DATA FOR THE TASK:

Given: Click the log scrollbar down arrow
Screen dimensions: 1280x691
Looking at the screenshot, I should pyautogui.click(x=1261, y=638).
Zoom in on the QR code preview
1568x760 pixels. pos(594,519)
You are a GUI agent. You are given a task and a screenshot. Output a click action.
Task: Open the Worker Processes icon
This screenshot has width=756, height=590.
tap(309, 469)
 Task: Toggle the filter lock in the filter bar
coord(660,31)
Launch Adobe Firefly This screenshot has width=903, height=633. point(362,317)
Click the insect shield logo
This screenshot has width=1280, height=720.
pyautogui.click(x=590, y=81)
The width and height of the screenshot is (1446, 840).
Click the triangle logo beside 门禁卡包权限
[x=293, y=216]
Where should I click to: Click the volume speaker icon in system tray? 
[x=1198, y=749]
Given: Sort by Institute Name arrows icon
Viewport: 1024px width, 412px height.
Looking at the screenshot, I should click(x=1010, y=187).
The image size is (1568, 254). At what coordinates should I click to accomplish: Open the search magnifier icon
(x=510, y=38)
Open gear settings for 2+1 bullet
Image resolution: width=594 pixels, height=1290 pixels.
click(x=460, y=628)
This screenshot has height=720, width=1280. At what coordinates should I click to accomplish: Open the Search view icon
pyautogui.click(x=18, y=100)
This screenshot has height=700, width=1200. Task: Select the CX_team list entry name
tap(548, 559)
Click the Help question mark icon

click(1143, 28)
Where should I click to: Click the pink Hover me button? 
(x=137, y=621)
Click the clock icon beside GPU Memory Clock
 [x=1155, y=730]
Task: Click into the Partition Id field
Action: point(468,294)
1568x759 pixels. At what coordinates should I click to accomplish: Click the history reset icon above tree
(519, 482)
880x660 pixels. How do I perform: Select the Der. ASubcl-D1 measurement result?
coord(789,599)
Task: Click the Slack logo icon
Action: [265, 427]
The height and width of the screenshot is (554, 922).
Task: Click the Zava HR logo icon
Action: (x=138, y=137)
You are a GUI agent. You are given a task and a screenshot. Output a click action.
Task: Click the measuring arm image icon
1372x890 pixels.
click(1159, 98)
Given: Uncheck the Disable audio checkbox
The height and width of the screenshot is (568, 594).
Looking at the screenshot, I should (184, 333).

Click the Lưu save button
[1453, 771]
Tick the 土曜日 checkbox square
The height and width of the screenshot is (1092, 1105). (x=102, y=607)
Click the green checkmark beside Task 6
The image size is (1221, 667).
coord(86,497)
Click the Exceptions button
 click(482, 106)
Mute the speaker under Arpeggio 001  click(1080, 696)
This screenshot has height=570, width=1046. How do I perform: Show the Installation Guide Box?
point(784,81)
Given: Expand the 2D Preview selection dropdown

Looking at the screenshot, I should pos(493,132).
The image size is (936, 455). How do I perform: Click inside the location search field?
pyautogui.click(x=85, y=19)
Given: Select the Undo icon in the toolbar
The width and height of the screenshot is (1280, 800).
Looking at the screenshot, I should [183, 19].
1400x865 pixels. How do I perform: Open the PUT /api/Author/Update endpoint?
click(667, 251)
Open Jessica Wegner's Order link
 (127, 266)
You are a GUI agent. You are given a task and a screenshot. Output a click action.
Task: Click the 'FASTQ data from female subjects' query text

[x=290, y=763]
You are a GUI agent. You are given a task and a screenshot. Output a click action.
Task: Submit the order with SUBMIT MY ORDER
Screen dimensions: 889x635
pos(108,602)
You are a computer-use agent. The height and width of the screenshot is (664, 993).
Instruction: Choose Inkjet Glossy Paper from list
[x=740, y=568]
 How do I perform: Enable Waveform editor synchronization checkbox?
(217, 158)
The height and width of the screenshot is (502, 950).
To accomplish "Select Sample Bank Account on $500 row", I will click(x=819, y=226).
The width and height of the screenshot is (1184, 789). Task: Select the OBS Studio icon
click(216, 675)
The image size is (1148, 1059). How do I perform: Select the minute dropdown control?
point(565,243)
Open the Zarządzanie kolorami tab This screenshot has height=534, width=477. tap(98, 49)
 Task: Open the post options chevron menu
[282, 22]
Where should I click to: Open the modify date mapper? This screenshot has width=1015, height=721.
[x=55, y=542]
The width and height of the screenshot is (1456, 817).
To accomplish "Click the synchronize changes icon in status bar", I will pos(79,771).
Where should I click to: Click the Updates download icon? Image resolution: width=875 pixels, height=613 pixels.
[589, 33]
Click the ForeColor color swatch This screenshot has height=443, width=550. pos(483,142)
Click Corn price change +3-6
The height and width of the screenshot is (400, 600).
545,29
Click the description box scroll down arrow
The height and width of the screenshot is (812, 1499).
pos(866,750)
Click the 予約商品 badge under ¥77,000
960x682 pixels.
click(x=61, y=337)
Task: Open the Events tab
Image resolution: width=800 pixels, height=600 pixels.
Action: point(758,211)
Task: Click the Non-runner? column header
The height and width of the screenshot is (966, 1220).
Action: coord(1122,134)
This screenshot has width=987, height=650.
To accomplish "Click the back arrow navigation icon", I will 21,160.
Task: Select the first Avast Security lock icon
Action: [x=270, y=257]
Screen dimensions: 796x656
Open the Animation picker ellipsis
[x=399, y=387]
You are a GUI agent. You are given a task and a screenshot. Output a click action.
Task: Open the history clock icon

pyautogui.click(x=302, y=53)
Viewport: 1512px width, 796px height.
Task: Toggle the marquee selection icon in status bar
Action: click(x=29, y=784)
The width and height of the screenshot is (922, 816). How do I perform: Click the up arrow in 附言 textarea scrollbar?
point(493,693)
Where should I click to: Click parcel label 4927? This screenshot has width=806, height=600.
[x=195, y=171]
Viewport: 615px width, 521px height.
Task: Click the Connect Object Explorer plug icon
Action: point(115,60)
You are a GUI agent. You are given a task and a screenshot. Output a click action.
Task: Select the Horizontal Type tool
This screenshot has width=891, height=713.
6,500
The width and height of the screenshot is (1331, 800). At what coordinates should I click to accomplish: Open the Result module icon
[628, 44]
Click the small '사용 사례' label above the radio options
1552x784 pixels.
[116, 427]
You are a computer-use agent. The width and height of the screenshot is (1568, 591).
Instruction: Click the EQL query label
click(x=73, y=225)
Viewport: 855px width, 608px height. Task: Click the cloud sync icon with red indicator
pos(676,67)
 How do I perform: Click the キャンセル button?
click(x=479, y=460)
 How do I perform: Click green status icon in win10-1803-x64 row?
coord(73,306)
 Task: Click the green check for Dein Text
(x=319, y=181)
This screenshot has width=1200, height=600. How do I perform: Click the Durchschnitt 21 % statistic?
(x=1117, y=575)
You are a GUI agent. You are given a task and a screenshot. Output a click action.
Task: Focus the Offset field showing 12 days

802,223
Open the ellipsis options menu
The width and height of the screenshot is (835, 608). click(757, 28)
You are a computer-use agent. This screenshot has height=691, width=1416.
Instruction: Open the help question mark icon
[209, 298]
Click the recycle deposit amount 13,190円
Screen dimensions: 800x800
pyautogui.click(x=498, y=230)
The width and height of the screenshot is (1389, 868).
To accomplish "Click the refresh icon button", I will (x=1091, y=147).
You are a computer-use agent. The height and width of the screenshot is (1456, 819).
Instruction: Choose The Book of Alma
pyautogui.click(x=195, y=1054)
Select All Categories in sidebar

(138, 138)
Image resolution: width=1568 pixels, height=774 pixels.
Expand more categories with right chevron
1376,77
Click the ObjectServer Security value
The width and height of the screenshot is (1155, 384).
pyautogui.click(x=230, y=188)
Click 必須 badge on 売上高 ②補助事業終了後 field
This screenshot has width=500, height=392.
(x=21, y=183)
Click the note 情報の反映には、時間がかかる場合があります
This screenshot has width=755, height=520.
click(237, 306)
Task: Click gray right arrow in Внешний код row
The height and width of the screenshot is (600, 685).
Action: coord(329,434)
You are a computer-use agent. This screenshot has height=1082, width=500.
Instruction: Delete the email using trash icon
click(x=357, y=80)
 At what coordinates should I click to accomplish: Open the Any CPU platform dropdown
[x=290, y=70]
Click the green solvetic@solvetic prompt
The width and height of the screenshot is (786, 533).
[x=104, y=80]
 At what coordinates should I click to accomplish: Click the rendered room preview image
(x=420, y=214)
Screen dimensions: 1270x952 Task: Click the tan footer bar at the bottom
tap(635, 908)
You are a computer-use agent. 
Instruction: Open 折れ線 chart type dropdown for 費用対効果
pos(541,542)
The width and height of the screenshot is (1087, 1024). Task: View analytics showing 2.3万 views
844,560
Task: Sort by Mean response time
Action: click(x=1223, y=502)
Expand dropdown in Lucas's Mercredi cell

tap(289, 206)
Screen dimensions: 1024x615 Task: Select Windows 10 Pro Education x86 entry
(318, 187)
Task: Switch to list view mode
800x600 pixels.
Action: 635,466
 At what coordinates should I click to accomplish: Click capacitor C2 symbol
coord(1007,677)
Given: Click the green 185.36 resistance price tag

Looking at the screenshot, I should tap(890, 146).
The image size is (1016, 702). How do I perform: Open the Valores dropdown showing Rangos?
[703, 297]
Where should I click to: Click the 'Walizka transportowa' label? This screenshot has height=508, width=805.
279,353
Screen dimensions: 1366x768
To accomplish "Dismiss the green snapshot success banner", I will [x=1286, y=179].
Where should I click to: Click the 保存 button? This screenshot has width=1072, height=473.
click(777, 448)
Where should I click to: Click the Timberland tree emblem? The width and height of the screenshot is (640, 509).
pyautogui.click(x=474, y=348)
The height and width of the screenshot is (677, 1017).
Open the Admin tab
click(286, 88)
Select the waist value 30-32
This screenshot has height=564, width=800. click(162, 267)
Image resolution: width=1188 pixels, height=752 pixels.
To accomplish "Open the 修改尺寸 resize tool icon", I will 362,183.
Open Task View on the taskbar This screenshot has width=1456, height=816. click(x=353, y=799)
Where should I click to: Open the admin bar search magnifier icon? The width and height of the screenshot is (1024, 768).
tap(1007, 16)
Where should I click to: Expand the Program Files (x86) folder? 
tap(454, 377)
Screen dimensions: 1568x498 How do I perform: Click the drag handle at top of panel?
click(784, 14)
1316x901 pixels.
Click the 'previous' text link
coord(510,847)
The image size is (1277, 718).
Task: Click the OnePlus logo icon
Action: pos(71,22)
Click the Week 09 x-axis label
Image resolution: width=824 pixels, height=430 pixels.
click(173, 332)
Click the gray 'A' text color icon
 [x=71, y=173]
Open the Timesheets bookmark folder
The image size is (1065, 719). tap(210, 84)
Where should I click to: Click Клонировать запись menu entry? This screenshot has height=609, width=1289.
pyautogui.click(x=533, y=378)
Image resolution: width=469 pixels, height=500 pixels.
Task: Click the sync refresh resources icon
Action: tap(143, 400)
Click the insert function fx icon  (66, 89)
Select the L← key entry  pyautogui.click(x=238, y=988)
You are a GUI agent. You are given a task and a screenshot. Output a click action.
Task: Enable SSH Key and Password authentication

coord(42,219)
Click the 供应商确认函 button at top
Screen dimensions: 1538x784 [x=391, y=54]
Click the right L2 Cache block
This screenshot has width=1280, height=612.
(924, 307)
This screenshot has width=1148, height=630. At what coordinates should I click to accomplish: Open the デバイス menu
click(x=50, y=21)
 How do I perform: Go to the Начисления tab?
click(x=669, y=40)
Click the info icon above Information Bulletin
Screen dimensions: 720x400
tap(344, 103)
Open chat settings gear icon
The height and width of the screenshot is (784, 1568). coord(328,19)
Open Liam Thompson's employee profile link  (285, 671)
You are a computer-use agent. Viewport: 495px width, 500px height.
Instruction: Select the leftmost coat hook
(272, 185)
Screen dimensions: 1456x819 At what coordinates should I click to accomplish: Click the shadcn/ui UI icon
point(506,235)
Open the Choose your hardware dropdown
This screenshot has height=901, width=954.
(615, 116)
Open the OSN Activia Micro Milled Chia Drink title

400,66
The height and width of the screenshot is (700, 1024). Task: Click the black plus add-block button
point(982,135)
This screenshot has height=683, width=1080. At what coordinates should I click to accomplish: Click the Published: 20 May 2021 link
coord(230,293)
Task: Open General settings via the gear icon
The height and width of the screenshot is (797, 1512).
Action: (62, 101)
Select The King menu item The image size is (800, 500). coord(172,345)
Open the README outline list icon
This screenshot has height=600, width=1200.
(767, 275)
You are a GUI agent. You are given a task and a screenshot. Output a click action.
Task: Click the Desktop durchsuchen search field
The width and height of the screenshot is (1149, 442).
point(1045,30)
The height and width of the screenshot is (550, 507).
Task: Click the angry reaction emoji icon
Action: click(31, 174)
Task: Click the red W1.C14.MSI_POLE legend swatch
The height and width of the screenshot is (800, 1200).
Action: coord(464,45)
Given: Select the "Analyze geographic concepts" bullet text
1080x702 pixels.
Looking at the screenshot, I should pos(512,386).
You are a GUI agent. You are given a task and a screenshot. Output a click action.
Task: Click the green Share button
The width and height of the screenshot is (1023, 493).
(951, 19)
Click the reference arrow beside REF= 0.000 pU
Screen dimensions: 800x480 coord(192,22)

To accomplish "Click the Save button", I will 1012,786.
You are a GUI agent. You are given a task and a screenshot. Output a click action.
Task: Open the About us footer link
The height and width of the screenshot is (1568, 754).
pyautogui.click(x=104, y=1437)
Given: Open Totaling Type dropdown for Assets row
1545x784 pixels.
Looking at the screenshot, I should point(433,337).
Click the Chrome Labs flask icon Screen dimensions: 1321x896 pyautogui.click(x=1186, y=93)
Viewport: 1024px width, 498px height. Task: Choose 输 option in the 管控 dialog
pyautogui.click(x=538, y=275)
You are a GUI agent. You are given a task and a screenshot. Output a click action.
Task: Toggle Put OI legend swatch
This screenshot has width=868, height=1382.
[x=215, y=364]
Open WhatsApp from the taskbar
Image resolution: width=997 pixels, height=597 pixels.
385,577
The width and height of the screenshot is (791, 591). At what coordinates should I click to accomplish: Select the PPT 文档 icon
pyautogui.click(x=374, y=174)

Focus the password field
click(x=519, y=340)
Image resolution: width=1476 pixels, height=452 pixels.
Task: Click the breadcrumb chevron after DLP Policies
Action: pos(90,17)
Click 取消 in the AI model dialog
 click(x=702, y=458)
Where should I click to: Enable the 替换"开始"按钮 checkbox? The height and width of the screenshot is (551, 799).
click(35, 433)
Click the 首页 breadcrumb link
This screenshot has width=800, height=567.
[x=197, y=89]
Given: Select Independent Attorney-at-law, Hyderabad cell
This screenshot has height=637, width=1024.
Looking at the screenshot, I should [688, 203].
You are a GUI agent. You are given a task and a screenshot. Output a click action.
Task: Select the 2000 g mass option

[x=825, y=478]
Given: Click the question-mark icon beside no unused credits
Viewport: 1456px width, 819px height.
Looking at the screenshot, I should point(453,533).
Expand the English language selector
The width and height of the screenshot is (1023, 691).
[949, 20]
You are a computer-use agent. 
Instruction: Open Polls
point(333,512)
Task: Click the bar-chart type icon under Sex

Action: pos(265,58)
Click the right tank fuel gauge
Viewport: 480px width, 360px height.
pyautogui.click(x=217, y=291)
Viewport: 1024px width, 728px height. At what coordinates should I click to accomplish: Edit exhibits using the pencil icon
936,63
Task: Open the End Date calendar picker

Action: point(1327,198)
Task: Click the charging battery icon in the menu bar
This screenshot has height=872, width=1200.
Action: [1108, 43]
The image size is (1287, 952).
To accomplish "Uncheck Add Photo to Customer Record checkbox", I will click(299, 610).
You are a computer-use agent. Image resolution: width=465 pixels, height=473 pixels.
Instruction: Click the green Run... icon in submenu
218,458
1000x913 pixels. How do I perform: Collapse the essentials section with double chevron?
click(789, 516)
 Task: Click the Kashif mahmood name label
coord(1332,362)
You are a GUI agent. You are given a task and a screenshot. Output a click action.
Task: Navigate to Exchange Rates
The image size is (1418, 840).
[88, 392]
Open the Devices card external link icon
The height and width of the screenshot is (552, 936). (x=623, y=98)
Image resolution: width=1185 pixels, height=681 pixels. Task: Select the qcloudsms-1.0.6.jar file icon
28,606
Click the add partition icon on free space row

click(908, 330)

REQUIRED ACTION:
Among the preceding records, how many lines include the word "Uncheck"? Reply with the number only.

PROBLEM SOLUTION:
2